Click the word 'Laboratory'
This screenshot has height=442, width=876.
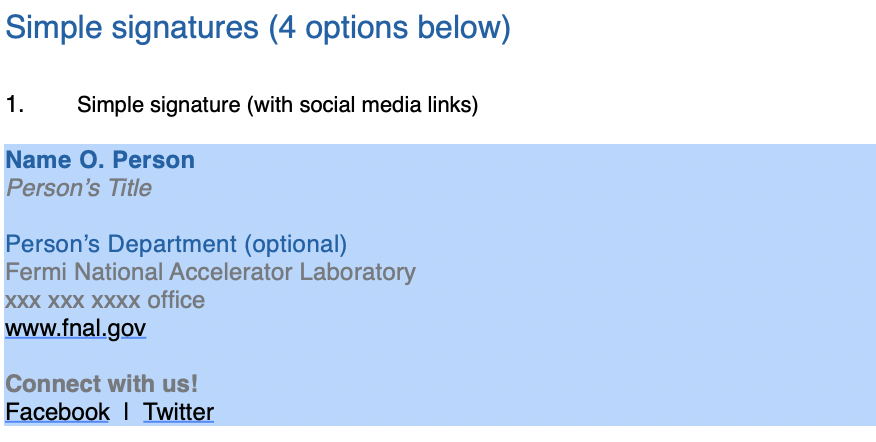coord(358,272)
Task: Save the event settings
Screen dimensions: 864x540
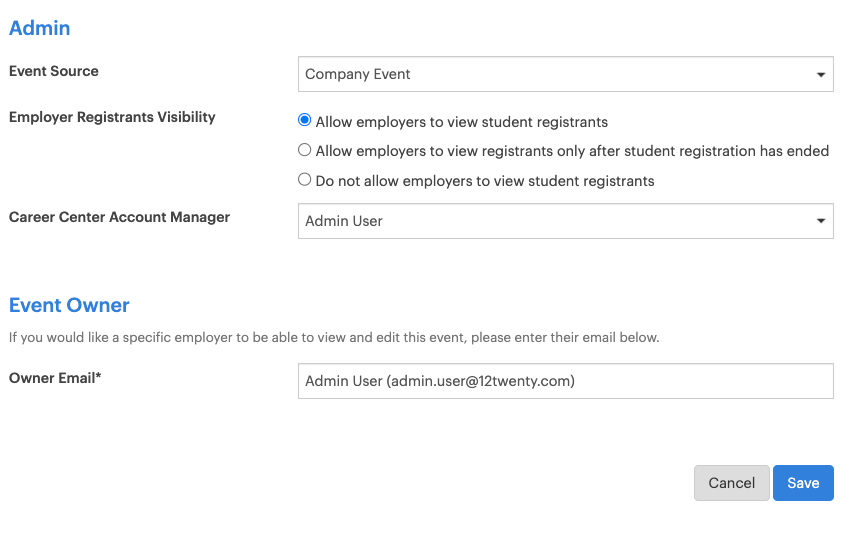Action: tap(803, 483)
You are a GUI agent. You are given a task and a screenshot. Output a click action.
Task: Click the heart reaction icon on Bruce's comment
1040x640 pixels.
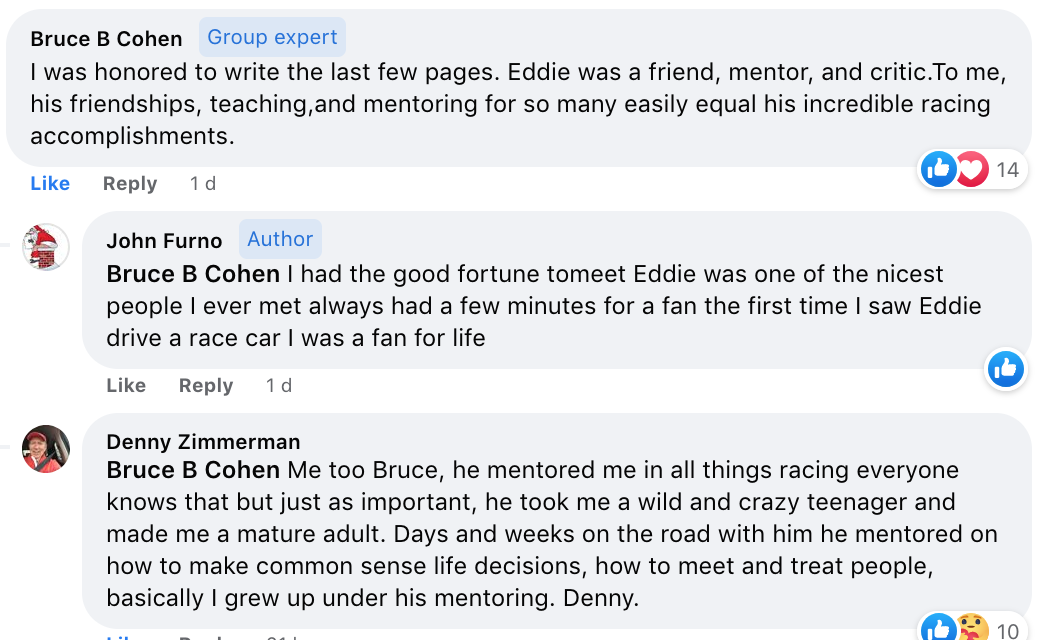[x=972, y=169]
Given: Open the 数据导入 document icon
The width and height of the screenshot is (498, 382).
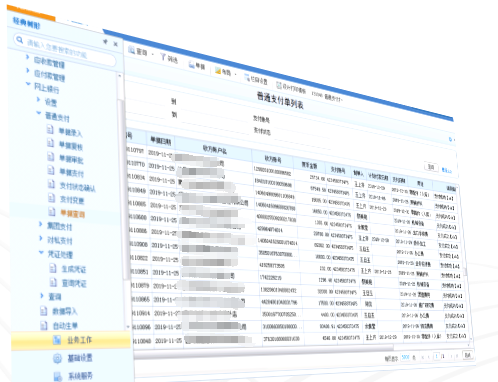Looking at the screenshot, I should (43, 311).
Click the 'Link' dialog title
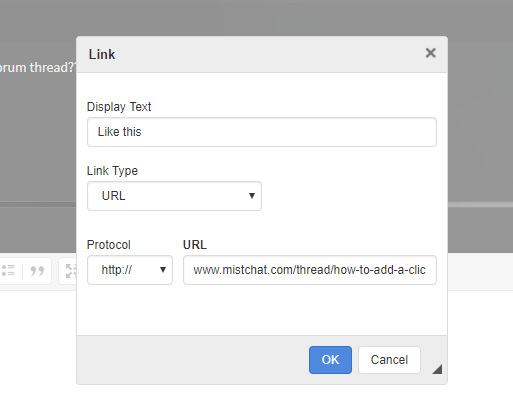Viewport: 513px width, 408px height. pos(102,54)
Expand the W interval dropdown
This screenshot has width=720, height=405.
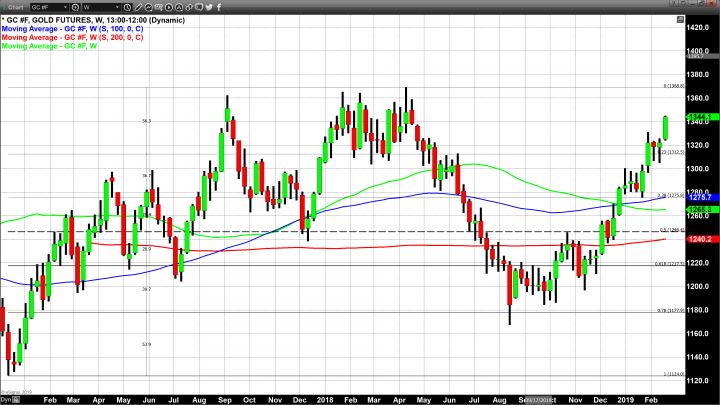point(118,7)
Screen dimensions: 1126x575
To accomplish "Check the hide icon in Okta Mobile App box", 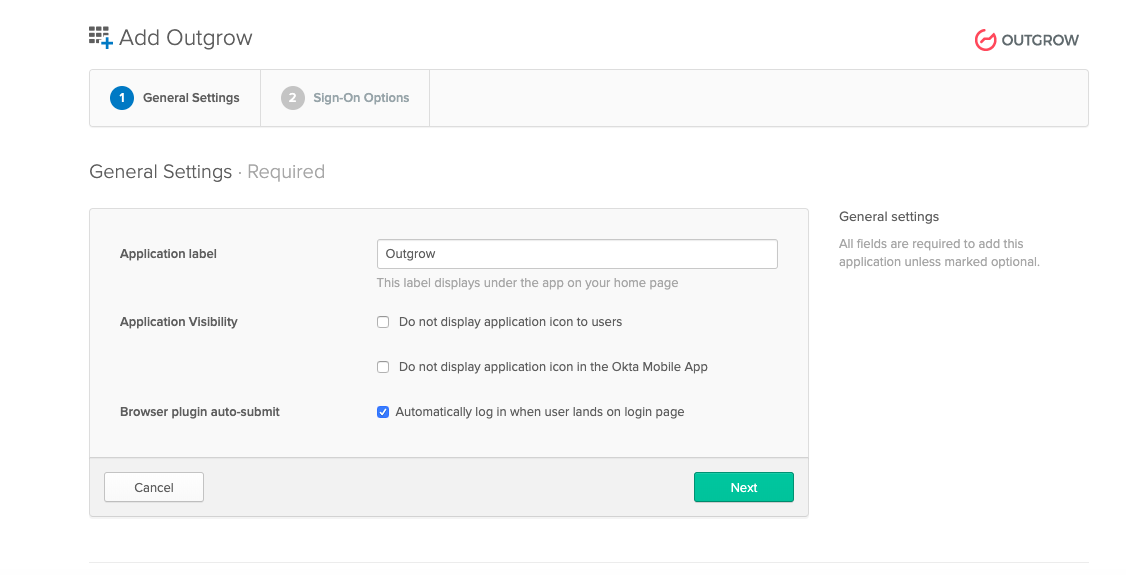I will pos(383,367).
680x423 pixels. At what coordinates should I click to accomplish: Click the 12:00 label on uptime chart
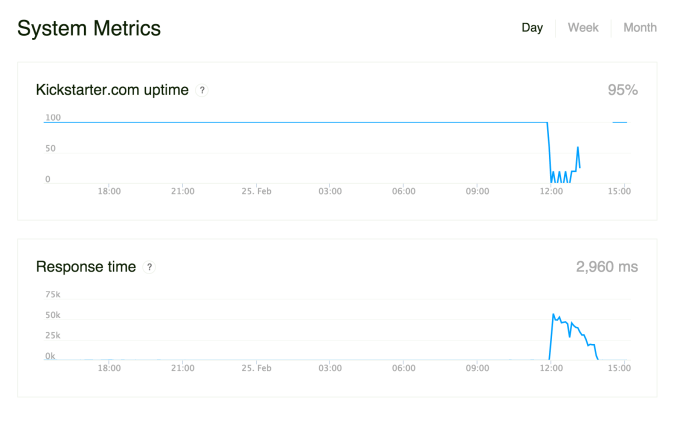click(x=551, y=191)
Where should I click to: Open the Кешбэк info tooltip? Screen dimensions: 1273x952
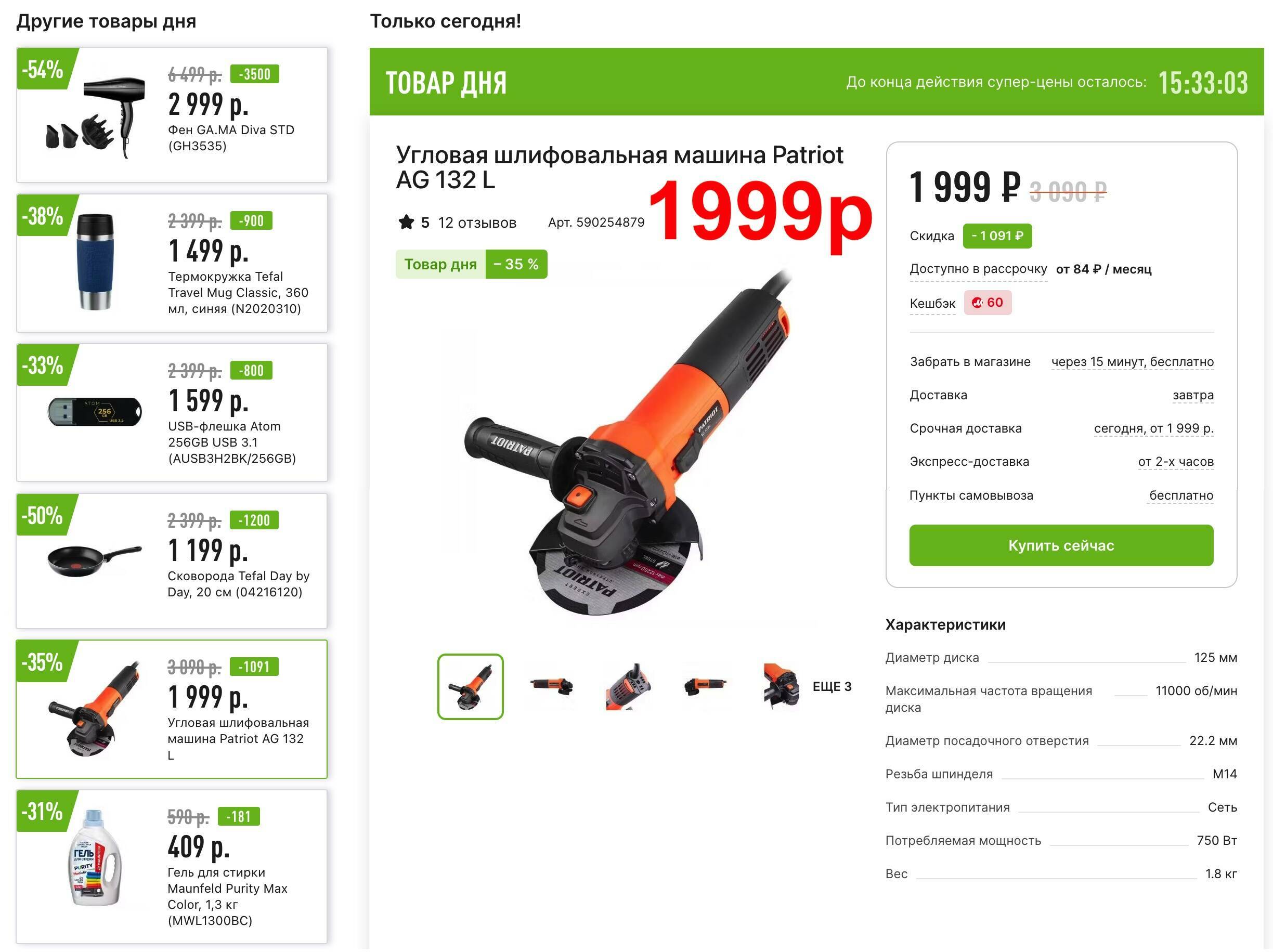(932, 303)
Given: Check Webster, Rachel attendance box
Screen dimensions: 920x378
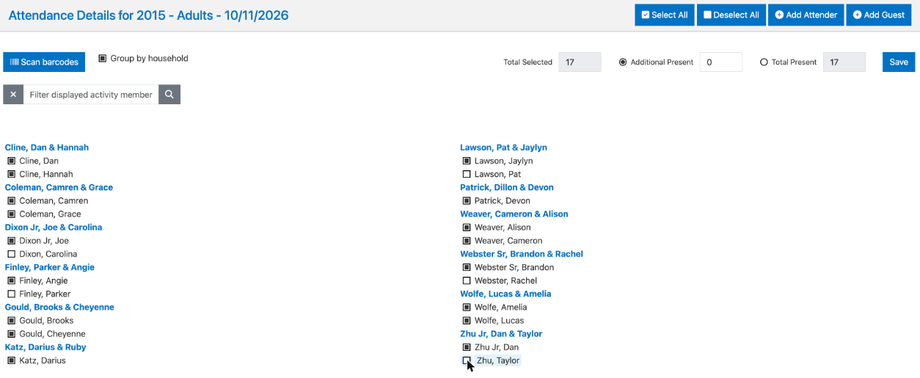Looking at the screenshot, I should [x=466, y=281].
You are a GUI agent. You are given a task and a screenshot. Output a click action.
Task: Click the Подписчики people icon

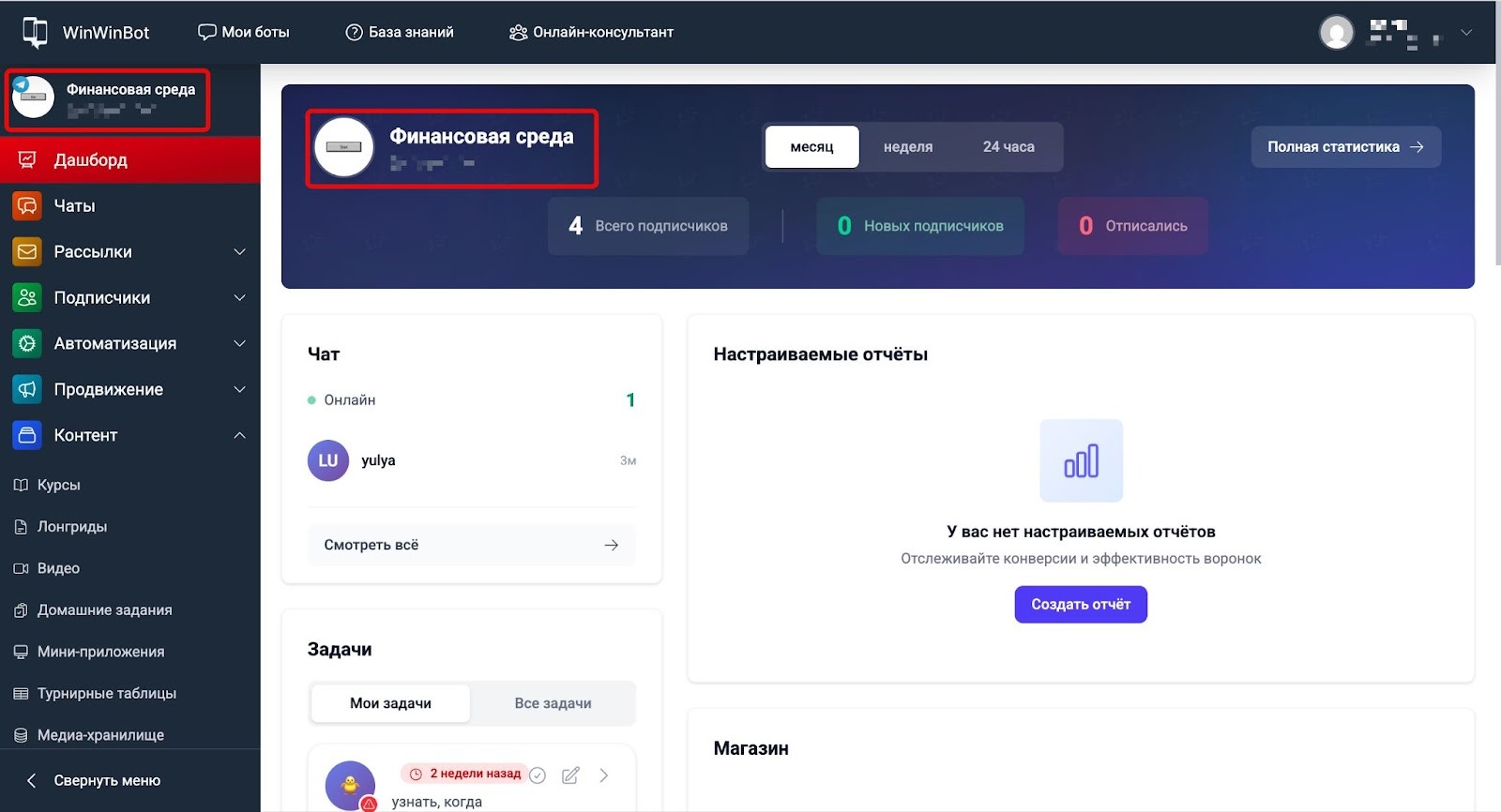pyautogui.click(x=27, y=297)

---*---

Above this task is a listing with pictures in it. Retype only the lines from the one containing "This screenshot has height=442, width=876." through the one containing "Task: Click the heart", both included, and not the pictures.

This screenshot has height=442, width=876.
coord(358,272)
Task: Save the event settings
Screen dimensions: 864x540
Action: tap(803, 483)
You are a GUI agent. You are given a task and a screenshot. Output a click action.
Task: Click the heart reaction icon on Bruce's comment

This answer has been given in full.